The UK’s largest multi-arts centre, the Southbank Centre in London, today announces a five-month touring exhibition, which will bring over 600 pieces of artwork created during lockdown out of the shadows and into major UK venues to showcase the power of art on health & wellbeing during the pandemic.
“Here at the Southbank Centre we’re incredibly proud of Art by Post and its reach this past year, bringing free cultural activities to over 4,500 people nationwide to ease isolation, loneliness and digital exclusion. Now, alongside 13 delivery partners and over 150 referral partners, we’re bringing over 600 pieces of artwork from our project participants to venues nationwide and an online exhibition to showcase the vital power of art on health and wellbeing. We are hugely grateful to the support of our key partner, the National Academy for Social Prescribing as we put on this ambitious programme. We will use this moment to make the continued case for enhanced community access to art for health and wellbeing.”

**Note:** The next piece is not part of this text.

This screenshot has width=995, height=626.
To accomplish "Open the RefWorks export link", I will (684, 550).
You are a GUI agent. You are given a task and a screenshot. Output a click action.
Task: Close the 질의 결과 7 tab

– Alexandra Brierley, Director of Creative Learning, Southbank Centre
The ambitious project is the culmination of the Southbank Centre’s landmark Covid-19 initiative, Art by Post which since it started in May 2020 has provided over 4,500 people at risk from social isolation, loneliness and digital exclusion with free cultural activities. Art by Post: Unlocking creativity for our wellbeing will celebrate the power and potential of the role of creativity in people’s lives, their health and wellbeing. It will open on 20 September 2021 before touring the length of the country.

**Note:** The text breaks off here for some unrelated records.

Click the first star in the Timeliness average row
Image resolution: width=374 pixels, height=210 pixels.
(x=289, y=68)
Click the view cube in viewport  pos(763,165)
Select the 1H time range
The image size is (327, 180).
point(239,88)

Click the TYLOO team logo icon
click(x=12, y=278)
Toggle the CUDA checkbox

It comes as the Southbank Centre announces its ongoing strategic partnership with the National Academy for Social Prescribing (NASP). This relationship began in June 2019 when the body was formally launched at the Southbank Centre by the Secretary of State for Health and Social Care. By the end of the year the body will be based at the site, enabling it to carry out urgent work in this area – the need for which has been exposed by the pandemic.
The Academy aims to champion the value of social prescribing by demonstrating the power of the arts, culture, sports, leisure and the natural environment in connecting people and communities. Working with its Thriving Communities programme, online masterclasses for community groups will be held across the country, showing how Art by Post can be emulated by community groups elsewhere, and build local momentum for social prescribing.
The new exhibition is being supported by 13 strategic partners and a further 156 delivery groups nationwide. Touring sites include Banbury Museum & Gallery, The Mill Arts Centre (Banbury), Arts Centre Washington, HOME Manchester with two further venues to be announced. Additional strategic partners include organisations in the health and social care arena; they will help sustain deep community engagement as the project continues to be rolled out to participants. These are Age UK Oxfordshire & Camden, artsdepot, Beacon Arts, Dulwich Picture Gallery, NAPA Arts in Care Homes, Nightingale Hammerson, Philharmonia Orchestra, HOME, Platform, Kings College Hospital Trust, Sunderland Culture and The Barn.
An online exhibition will launch at the same time to showcase the poignant creative responses to Art by Post, connecting those who are continuing to shield, or who are unable to travel, to the regional touring sites. Meanwhile, pop-ups at major NHS Hospital Trusts and care settings nationwide will bring the exhibition back to local communities.
Curated by Persilia Caton, the exhibition will showcase creative responses to the commissioned activity booklets organised by themes such as: nature, hope, sound and movement. Shaped by the isolating experience of lockdown, together the artworks celebrate creativity and resilience.
“As a science-based organization, WHO puts a lot of emphasis on evidence and data. At the same time, we must acknowledge that art has the power to inspire and communicate in ways that guidelines, graphs and charts don’t. To achieve our goals, we must use every tool at our disposal to change behaviors and drive impact.”
– Tedros Adhanom Ghebreyesus, Director General of the World Health Organization
Conceived at the 1951 Festival of Britain – at the time seen as a tonic for the nation’s wellbeing – through to the present day, the Southbank Centre has long been an advocate of the role of the arts and culture in improving the health and wellbeing of individuals and communities.